QUOTED TEXT
__________________________________________________

United States Court of Appeals for the Federal Circuit
04-3197
VINCENT CURTIS CONYERS,
Petitioner,
v.
MERIT SYSTEMS PROTECTION BOARD,
Respondent.
Vincent Curtis Conyers, of Uniondale, New York, pro se.
Raymond W. Angelo, Attorney, Office of the General Counsel, United States
Merit Systems Protection Board, of Washington, DC, for respondent. With him on the
brief were Martha B. Schneider, General Counsel, and Stephanie M. Conley, Reviewing
Attorney.
Appealed from: United States Merit Systems Protection Board
United States Court of Appeals for the Federal Circuit
04-3197
VINCENT CURTIS CONYERS,
Petitioner,
v.
MERIT SYSTEMS PROTECTION BOARD,
Respondent.
__________________________
DECIDED: November 9, 2004
__________________________
Before MAYER, Chief Judge, SCHALL, and PROST, Circuit Judges.
SCHALL, Circuit Judge.
Vincent Curtis Conyers petitions for review of the final decision of the Merit
Systems Protection Board (“Board”) that dismissed, for lack of jurisdiction, his appeal of
his non-selection for a position with the Transportation Security Administration (“TSA” or
“agency”), a component of the Department of Homeland Security. Conyers v. Dep’t of
Transp., No. NY-3443-03-0034-I-1 (MSPB Mar. 15, 2004).1 We affirm.

__________________________________________________

CHALLENGE A
Reproduce the stretch of the court decision from "Vincent Curtis Conyers petitions" through "2004).1 We affirm.".

[Entries on finding words and elements]

__________________________________________________

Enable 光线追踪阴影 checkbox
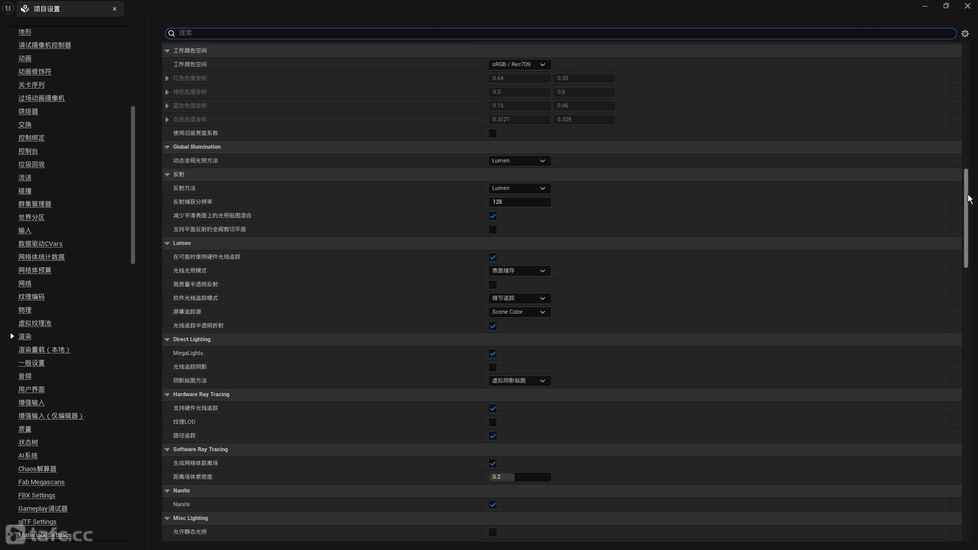The image size is (978, 550). pos(493,367)
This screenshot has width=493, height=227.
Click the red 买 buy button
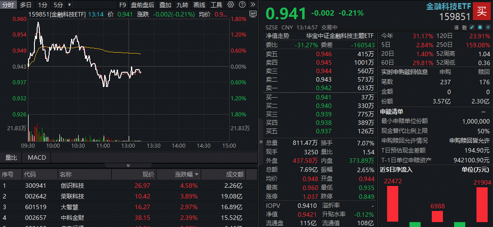tap(482, 11)
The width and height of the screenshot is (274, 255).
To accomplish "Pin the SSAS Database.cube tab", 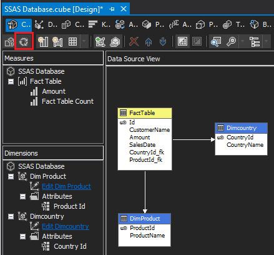I will click(112, 9).
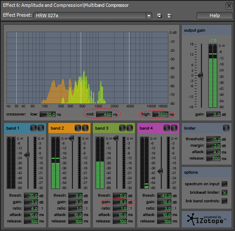Solo band 1 with S button
Viewport: 235px width, 231px height.
pyautogui.click(x=33, y=128)
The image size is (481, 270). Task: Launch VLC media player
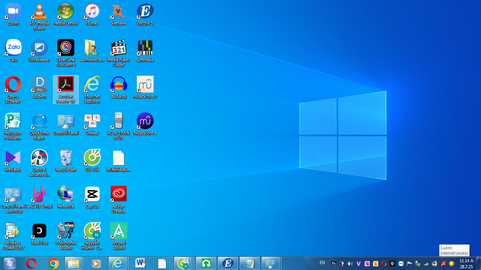pyautogui.click(x=39, y=14)
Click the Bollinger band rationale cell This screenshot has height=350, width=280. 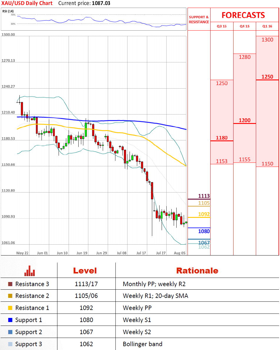click(143, 344)
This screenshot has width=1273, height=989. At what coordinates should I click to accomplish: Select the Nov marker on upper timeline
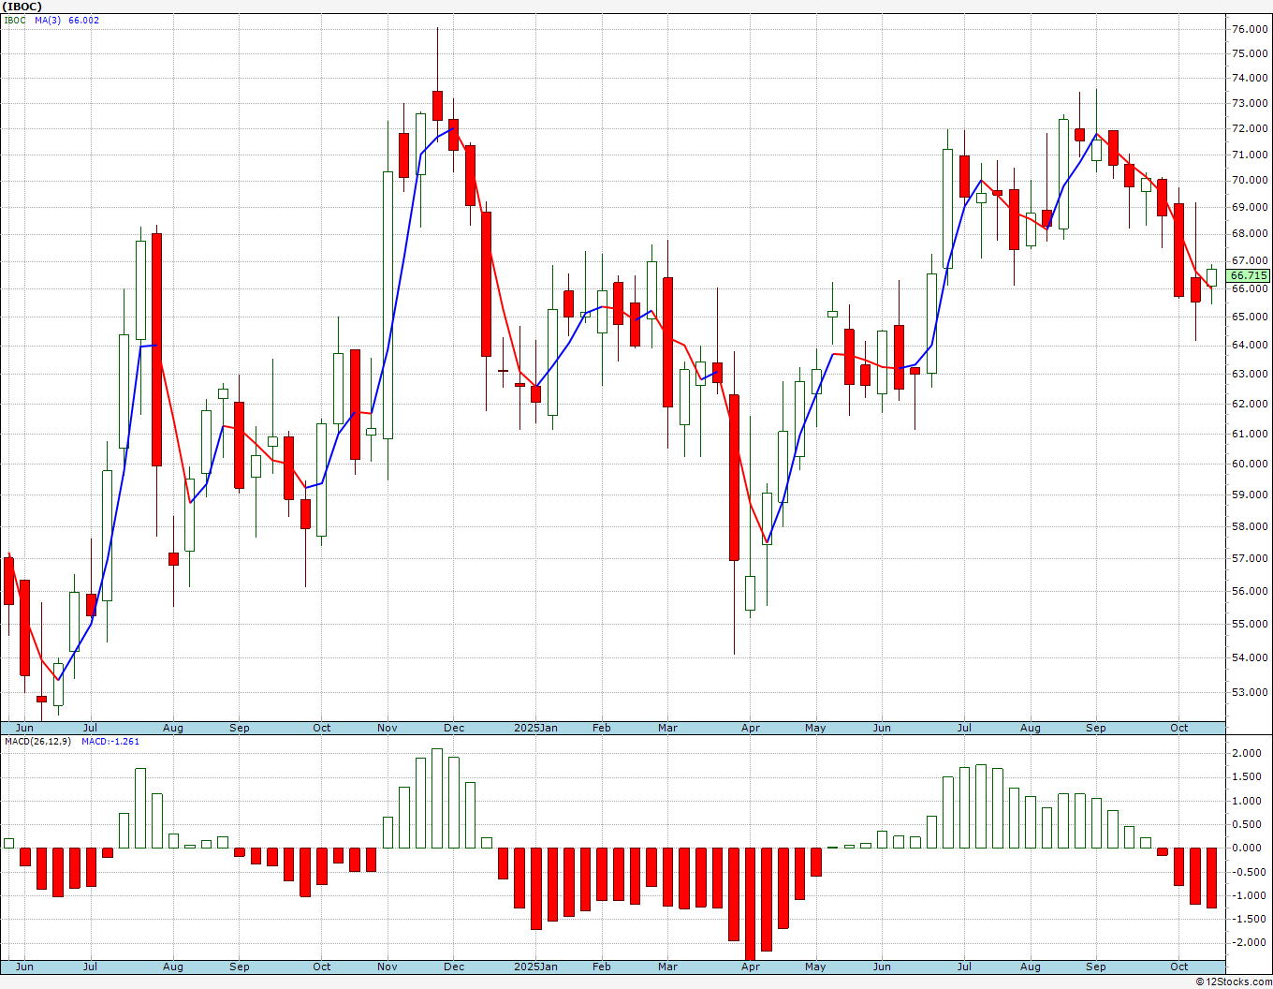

__________________________________________________

CHALLENGE B
Write out the stretch of the entries from their start through the line containing "tap(482, 11)". Leave out the pictures.

EXERCISE SOLUTION A
Vincent Curtis Conyers petitions for review of the final decision of the Merit
Systems Protection Board (“Board”) that dismissed, for lack of jurisdiction, his appeal of
his non-selection for a position with the Transportation Security Administration (“TSA” or
“agency”), a component of the Department of Homeland Security. Conyers v. Dep’t of
Transp., No. NY-3443-03-0034-I-1 (MSPB Mar. 15, 2004).1 We affirm.

EXERCISE SOLUTION B
Enable 光线追踪阴影 checkbox
The image size is (978, 550). pos(493,367)
This screenshot has width=493, height=227.
Click the red 买 buy button
tap(482, 11)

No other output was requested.